- _RECORDS FOR THE EXERCISE_:
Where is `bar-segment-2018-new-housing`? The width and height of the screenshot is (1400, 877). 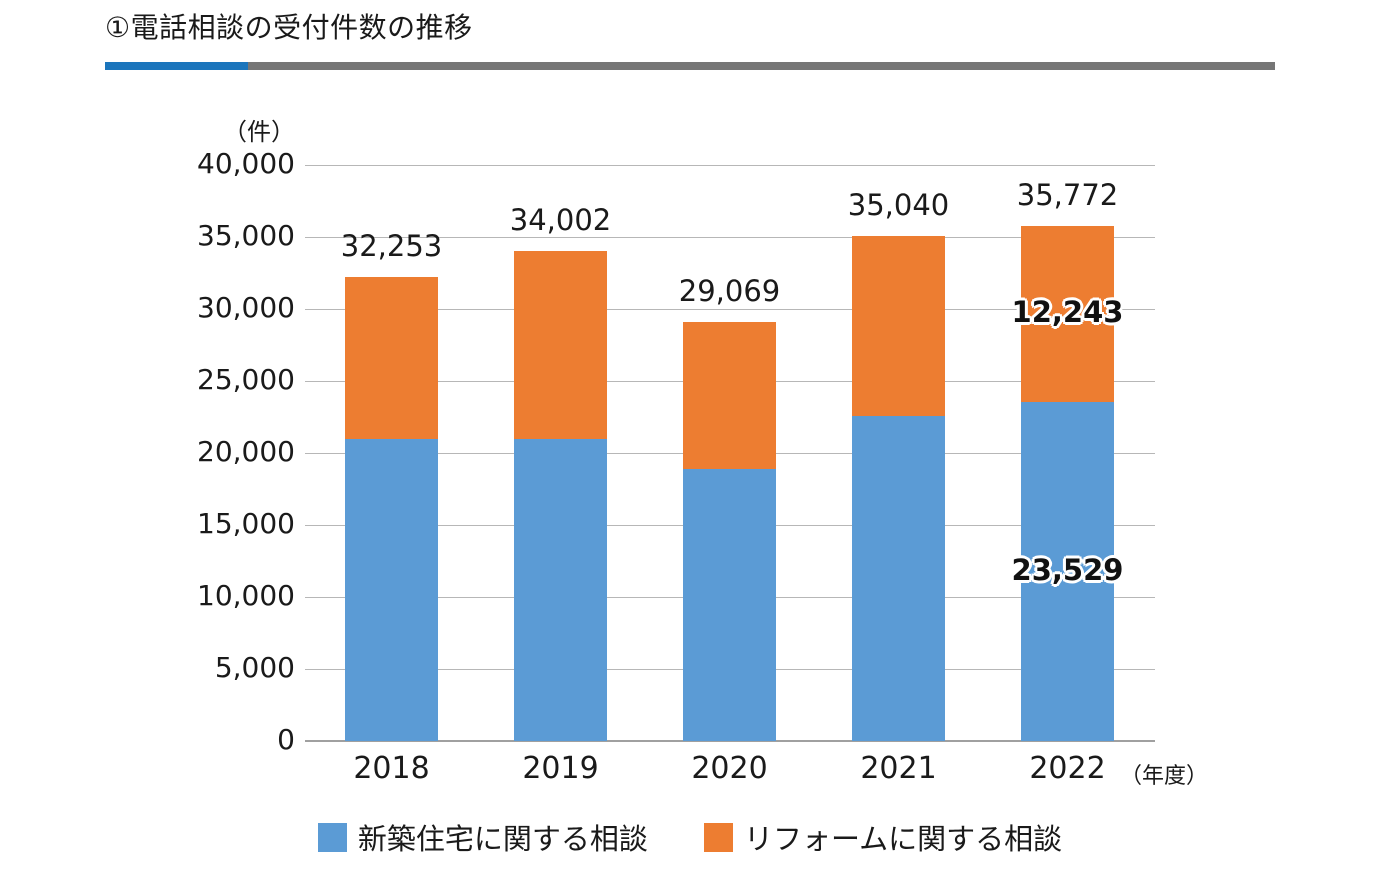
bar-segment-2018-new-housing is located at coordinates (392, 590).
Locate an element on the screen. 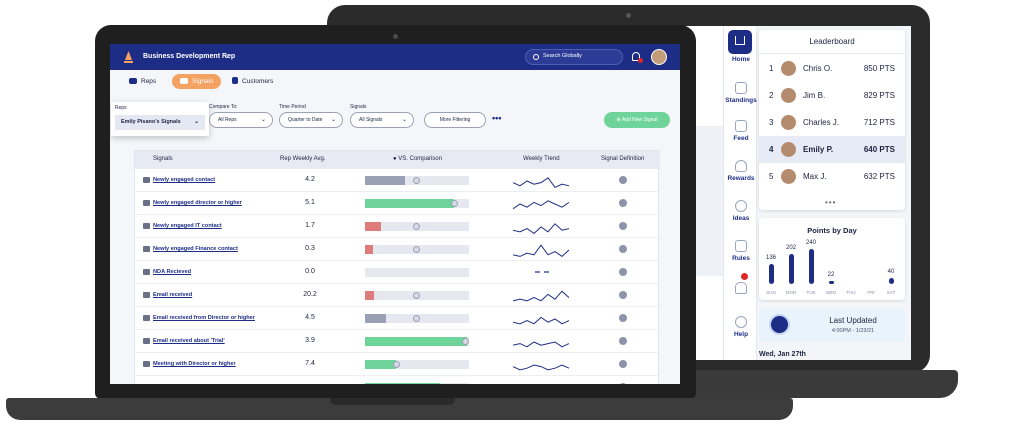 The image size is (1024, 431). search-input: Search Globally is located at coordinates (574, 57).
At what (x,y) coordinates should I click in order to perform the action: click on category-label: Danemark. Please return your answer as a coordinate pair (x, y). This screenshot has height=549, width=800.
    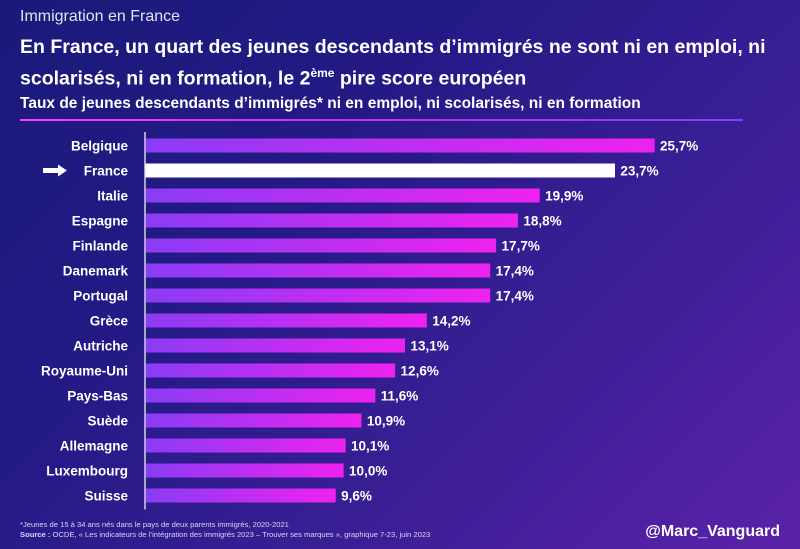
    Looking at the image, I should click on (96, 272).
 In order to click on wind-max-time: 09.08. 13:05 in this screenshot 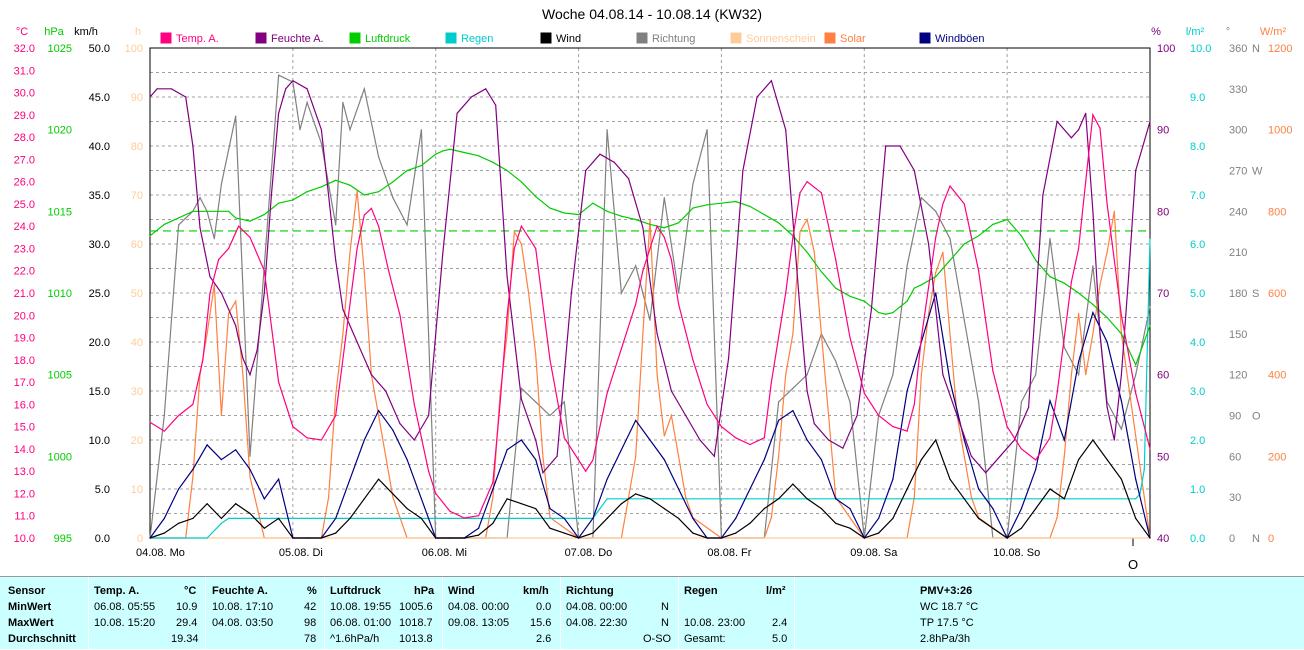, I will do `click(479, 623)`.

- _TASK TO CARRY OUT_:
Reproduce the stretch of the material from its start through the line containing "bar-segment-2018-new-housing is located", keeping every line exactly as it appears. Omit the pictures from your answer.

- _ANSWER BOX_:
Where is `bar-segment-2018-new-housing`? The width and height of the screenshot is (1400, 877). 
bar-segment-2018-new-housing is located at coordinates (392, 590).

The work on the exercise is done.